» **To do**
Starting at the line that holds "Task: Click the 变换 transform link", copy every line exactly through the end of the data, and no others.

» **The records**

☆ ☆ ☆

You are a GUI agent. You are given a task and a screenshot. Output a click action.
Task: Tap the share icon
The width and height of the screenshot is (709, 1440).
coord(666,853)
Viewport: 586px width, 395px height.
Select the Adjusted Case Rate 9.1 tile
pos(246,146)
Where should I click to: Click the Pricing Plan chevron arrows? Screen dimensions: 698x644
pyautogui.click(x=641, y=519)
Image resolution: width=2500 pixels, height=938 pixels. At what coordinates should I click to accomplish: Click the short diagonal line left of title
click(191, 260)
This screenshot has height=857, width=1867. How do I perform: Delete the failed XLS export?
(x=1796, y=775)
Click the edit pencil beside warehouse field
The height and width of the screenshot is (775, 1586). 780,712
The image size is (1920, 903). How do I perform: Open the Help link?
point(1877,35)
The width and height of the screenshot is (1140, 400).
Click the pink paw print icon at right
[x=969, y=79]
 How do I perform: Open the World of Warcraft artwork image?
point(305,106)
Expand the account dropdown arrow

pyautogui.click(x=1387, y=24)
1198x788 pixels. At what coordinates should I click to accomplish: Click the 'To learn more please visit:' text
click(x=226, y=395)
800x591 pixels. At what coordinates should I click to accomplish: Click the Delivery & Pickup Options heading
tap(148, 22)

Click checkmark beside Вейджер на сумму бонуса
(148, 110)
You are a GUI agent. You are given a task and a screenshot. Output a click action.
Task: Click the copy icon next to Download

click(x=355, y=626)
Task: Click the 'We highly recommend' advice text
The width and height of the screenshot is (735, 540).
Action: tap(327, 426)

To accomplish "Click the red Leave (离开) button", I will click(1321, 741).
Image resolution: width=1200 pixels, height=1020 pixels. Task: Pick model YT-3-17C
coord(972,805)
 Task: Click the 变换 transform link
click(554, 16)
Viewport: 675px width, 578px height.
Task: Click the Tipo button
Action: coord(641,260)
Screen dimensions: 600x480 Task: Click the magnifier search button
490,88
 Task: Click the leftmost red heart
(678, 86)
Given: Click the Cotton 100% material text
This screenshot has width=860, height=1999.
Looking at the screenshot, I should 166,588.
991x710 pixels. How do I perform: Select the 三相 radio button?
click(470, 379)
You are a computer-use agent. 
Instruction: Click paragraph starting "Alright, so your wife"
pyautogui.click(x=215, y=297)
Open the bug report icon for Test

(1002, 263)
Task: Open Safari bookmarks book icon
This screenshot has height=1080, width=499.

☆ ☆ ☆

» **Finished exercise**
 Task: Click the 变换 transform link
click(554, 16)
Viewport: 675px width, 578px height.
Task: Click the Tipo button
Action: coord(641,260)
Screen dimensions: 600x480 Task: Click the magnifier search button
490,88
 Task: Click the leftmost red heart
(678, 86)
Given: Click the Cotton 100% material text
This screenshot has width=860, height=1999.
Looking at the screenshot, I should 166,588.
991x710 pixels. How do I perform: Select the 三相 radio button?
click(470, 379)
You are a computer-use agent. 
Instruction: Click paragraph starting "Alright, so your wife"
pyautogui.click(x=215, y=297)
Open the bug report icon for Test

(1002, 263)
Task: Open Safari bookmarks book icon
This screenshot has height=1080, width=499.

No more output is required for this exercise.